In the first round, I ran the benchmark on the data stored on a local disk. The performance of row-by-row reader is ~100 MiB/s and Arrow reader is >300 MiB/s. The Arrow reader is significantly faster than the row-by-row reader.


Row-by-row reader:

n=50 read throughput=96.983 MiB/s

n=100 read throughput=98.709 MiB/s

n=200 read throughput=105.242 MiB/s

n=300 read throughput=85.681 MiB/s


Arrow reader:

n=50 read throughput=432.107 MiB/s

n=100 read throughput=396.876 MiB/s

n=200 read throughput=327.403 MiB/s

n=300 read throughput=325.542 MiB/s


Result using GCS as storage and GoogleHadoopFileSystem in hadoop configuration:


In the second round, I ran the benchmark on the data stored on GCS. The performance of row-by-row reader falls to 25 to 40 MiB/s and the Arrow reader falls to 35 to 60 MiB/s. This is a big drop in single reader throughput. It seems that the read patterns are generating several seeks and read requests on GCS.


Config code:

conf.set("fs.gs.impl", GoogleHadoopFileSystem.class.getName())


Row-by-row reader:

n=50 read throughput=37.515 MiB/s

n=100 read throughput=38.745 MiB/s

n=200 read throughput=32.282 MiB/s

n=300 read throughput=25.943 MiB/s


Arrow reader:

n=50 read throughput=55.272 MiB/s

n=100 read throughput=59.164 MiB/s

n=200 read throughput=51.068 MiB/s

n=300 read throughput=34.020 MiB/s


Result using GCS as storage and a naive buffering on top of GoogleHadoopFileSystem in hadoop configuration:


Config code (experimental/not committed):

conf.set("fs.gs.impl", InMemoryLoadingFileSystem.class.getName())

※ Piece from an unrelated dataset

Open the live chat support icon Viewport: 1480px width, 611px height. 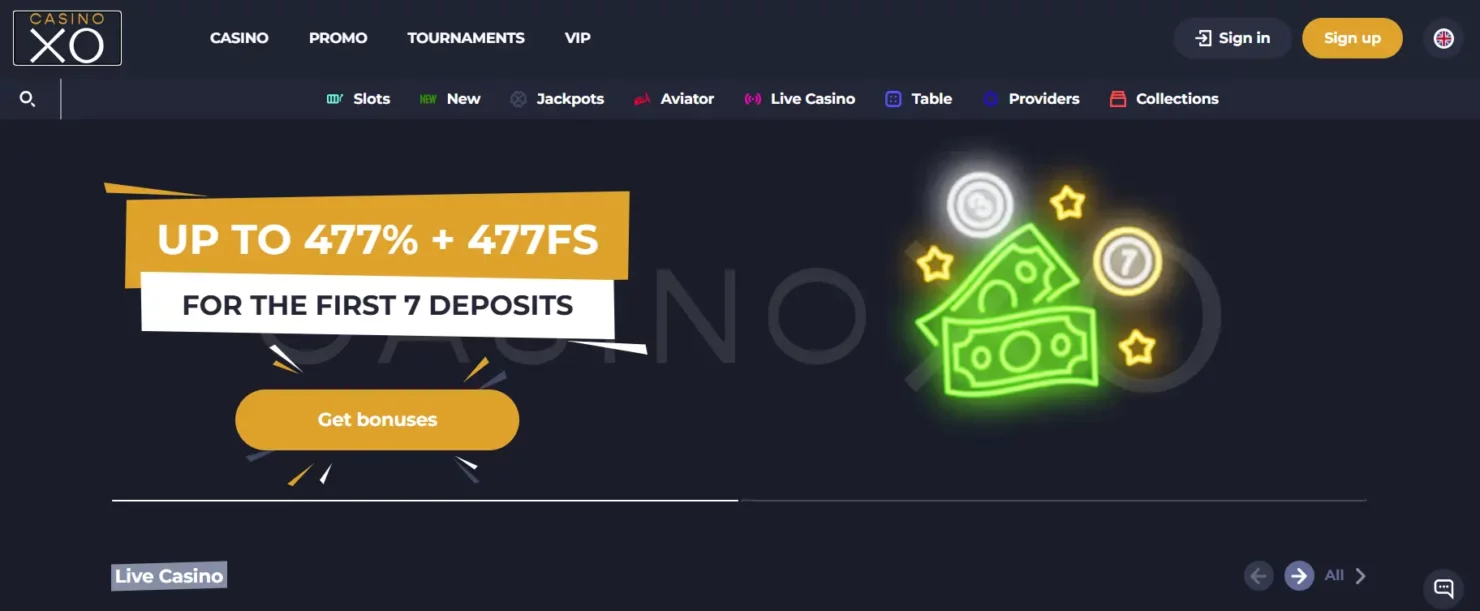click(x=1443, y=587)
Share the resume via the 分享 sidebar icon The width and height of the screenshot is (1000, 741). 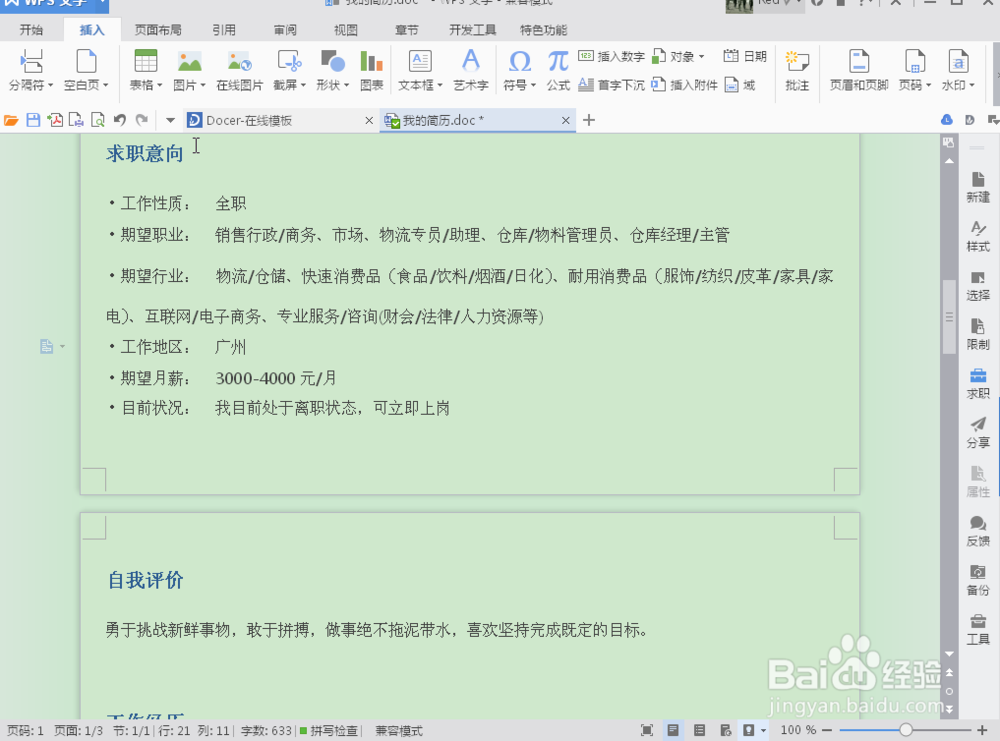pos(977,434)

I implemented a naive buffering strategy on top of GoogleHadoopFileSystem which buffers the entire file (for these experiments) before deserializing the data. This change improves the throughput to almost the same level as the local disk.


Row-by-row reader:

n=50 read throughput=92.688 MiB/s

n=100 read throughput=100.278 MiB/s

n=200 read throughput=105.137 MiB/s

n=300 read throughput=106.432 MiB/s


Arrow reader:

n=50 read throughput=282.355 MiB/s

n=100 read throughput=264.336 MiB/s

n=200 read throughput=320.418 MiB/s

n=300 read throughput=338.855 MiB/s

Thanks,
Mayur


Re: Single Reader Benchmarks on S3-like Storage

Posted by Daniel Weeks <dw...@apache.org>.
Hey Mayur, thanks for the detailed writeup.

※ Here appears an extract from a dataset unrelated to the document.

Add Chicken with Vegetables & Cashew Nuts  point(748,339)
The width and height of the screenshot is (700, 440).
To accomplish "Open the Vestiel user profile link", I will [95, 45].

I would say that what you're looking at in terms of performance is very
specific to the file system implementation (like you've already discovered
by replacing the GHFS implementation).

Within iceberg, this is scoped very specifically to the FileIO
implementation.  By default you will likely use the HadoopFileIO (like the
Hadoop locale file system implementation, S3A, or the GHFS one you probably
used by default).

With S3, there's a specific S3FileIO implementation that would likely
perform better than S3A due to requiring fewer requests, but tuning even in
that case is somewhat configurable via the S3 client supplied to the
S3FileIO.

There currently isn't a specific implementation for GCS, but S3FileIO would
be a good reference for how to build a more tailored implementation.

Your example in memory implementation is fast, but also introduces a lot of
overhead if you're just reading parts of the file (like a single row group
or just certain projected fields).  I think one approach that has been
discussed but not implemented would be to create a Vectored-IO
implementation that would be able to load just the offsets required for the
projection into memory (this can even be done with parallelisation requests
to further improve the load times).  At Netflix, we have an internal
version of Vectored-IO implementation but it requires changes in both
Parquet and file system implementation that are a little complicated.  The
benefit is that the file system implementation can act as an IO manager and
determine how many requests it wants to make (e.g. read through small,
non-projected columns or make a separate request).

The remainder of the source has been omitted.